There is some debate among transportation historians about where the first plank road was laid in the United States. Some sources suggest that the initial thoroughfare was opened in Syracuse, New York in July of 1846.   Philip P. Mason, however, contends the first plank road was chartered in Michigan in 1837.  Regardless of their place or date of origin in the United States, plank roads became a dominant feature of travel in Wisconsin for a period of twenty  years beginning in the 1850s and ending in the 1870s. Daniel Klein and John Majewski have found that 130 plank roads were charted in Wisconsin during that era. According to Klein and Majewski, only Wisconsin, of all the states with plank roads that they studied, continued to construct them past 1857, creating its last one in 1871.

           

Plank roads were approved by the Wisconsin state legislature but private companies backed by stockholders were formed to carry out construction.

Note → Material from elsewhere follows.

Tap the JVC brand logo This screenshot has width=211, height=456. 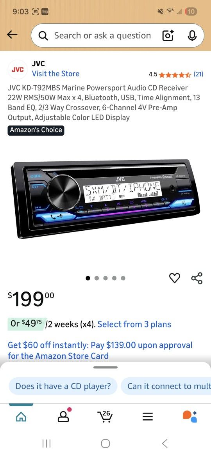(x=18, y=69)
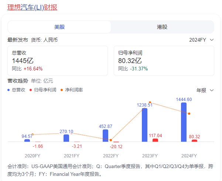
Task: Open the 理想汽车(LI)财报 title link
Action: pos(32,7)
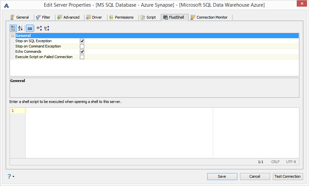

In 1850, the legislature chartered the Milwaukee and Fond du Lac Plank Road with a stock of one hundred fifty thousand dollars.[1] This road cut through Ozaukee County, beginning at Milwaukee’s Teutonia Avenue, extending along the route of the modern-day Cedarburg Road.

           

The road was maintained by collecting funds at a series of tollgates. The toll to pass through Mequon was a penny per house per mile. In 1860 when the Milwaukee and Fond du Lac Plank Road fell into foreclosure, the owners of the of the mortgage, Henry Kirchoff and John Hiltz, decided to purchase the property and the Milwaukee-Cedarburg Plank Road.   Carl F. Wilbert, Mequon’s first Mayor and author of a history of the town, described how the tollgates functioned between Cedarburg toward Milwaukee:  “Travelers with single or double means of conveyance from Cedarburg south to Milwaukee had to pass through 2 tollgates.  This would cost 4 cents per horse or eight cents for a double horse vehicle. And the money so collected was used for the upkeep of the road. People driving to church were not required to pay tolls. These tollgates, 2 of them, were placed on 1/4 mile north of Highland Road with the second ½  mile south of Donges Bay Road. These tollgates required an attendant to be on duty 24 hours a day and night.”    

        

Wilbert also described two troublesome spots for travelers where farm wagons would get bogged down in the fresh spring mud. A spring bubbled under the railroad tracks near Thiensville about a half a block off Division Street toward the Cedarburg Road and the water would seep into the road and churn it into a quagmire that would entrap wagon wheels. Farmers had to extract their wagons “…. [by using] a second team of horses to be hitched onto the mired wagon and horses to pull them out of the mud.”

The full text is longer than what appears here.